Octave Code
需要解决的问题(3个):
1. 数据加载及可视化
% Instructions
% ------------
%
% This file contains code that helps you get started on the
% linear exercise. You will need to complete the following functions
% in this exericse:
%
% sigmoidGradient.m
% randInitializeWeights.m
% nnCostFunction.m
%
% You will not need to change any code in this file,
% or any other files other than those mentioned above.
%
%% Initialization
clear ;
close all;
clc
%% Setup the parameters you will use for this exercise
input_layer_size = 400; % 20x20 Input Images of Digits
hidden_layer_size = 25; % 25 hidden units
num_labels = 10; % 10 labels, from 1 to 10
% (note that we have mapped "0" to label 10)
%% =========== Part 1: Loading and Visualizing Data =============
% We start the exercise by first loading and visualizing the dataset.
% You will be working with a dataset that contains handwritten digits.
%
% Load Training Data
fprintf('Loading and Visualizing Data ...\n')
% X has 5000 samples and 400 characteristics.
load('ex4data1.mat');
m = size(X, 1);
% Randomly select 100 data points to display.
sel = randperm(size(X, 1));
sel = sel(1:100);
% The starting point is (1, 1), not (0, 0).
% K is a matrix of 100*400
k = X(sel,:);
displayData(k);
fprintf('Program paused. Press enter to continue.\n');
1. sel数组(1*100):
2. 数字可视化展示:
1.1 displayData.m
实现功能: 在格网中显示二维数组,并自动为每个格网中的数字生成一个宽度(若有宽度,就不生成)

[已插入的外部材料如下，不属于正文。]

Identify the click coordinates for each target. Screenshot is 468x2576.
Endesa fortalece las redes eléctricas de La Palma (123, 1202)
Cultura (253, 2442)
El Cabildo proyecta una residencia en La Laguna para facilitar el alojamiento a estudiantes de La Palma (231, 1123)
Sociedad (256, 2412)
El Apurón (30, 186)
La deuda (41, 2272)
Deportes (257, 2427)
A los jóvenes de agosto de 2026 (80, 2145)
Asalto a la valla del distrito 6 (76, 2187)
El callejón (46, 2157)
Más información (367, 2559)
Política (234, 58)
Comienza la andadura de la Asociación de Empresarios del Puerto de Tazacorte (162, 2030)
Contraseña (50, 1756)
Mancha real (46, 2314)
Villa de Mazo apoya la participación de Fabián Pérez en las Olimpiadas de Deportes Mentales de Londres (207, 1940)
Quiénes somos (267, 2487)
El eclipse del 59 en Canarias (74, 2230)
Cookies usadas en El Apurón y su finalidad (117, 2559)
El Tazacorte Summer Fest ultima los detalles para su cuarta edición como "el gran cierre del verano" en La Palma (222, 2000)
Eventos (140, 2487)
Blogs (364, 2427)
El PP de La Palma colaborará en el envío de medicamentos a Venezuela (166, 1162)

function [h, display_array] = displayData(X, example_width)
%DISPLAYDATA Display 2D data in a nice grid
% [h, display_array] = DISPLAYDATA(X, example_width) displays 2D data
% stored in X in a nice grid. It returns the figure handle h and the
% displayed array if requested.
%% Set the length and width of the image, equal by default that is 20 and 20
% Set example_width automatically if not passed in
if ~exist('example_width', 'var') || isempty(example_width)
example_width = round(sqrt(size(X, 2))); % 2 is columns;
% example_width is 20
end
% Gray Image
colormap(gray);
% Compute rows, cols;
% example_height is 20
[m n] = size(X);
example_height = (n / example_width);
%% Compute number of items to display
% .._rows*.._cols is 10 * 1
display_rows = floor(sqrt(m));
display_cols = ceil(m / display_rows);
%% Between images padding
% Separated by a black line
pad = 1; % What's the meaning of this?
% Setup blank display;
% display_array is (1+10*21) * (1+1*21)
display_array = - ones(pad + display_rows * (example_height + pad), ...
pad + display_cols * (example_width + pad));
% Copy each example into a patch on the display_array
curr_ex = 1;
for j = 1:display_rows
for i = 1:display_cols
if curr_ex > m,
break;
end
% Copy the patch
% Get the max value of the patch and normalize each sample
max_val = max(abs(X(curr_ex, :)));
display_array(pad + (j - 1) * (example_height + pad) + (1:example_height), ...
pad + (i - 1) * (example_width + pad) + (1:example_width)) = ...
% reshape a (1*400) row vector into a (example_height*example_width)
% square matrix.
reshape(X(curr_ex, :), example_height, example_width) / max_val;
curr_ex = curr_ex + 1;
end
if curr_ex > m,
break;
end
end
% Display Image
h = imagesc(display_array, [-1 1]);
% Do not show axis
axis image off
drawnow;
end
代码流程图:
2. 参数加载
% Load some pre-initialized neural network parameters.
fprintf('\nLoading Saved Neural Network Parameters ...\n')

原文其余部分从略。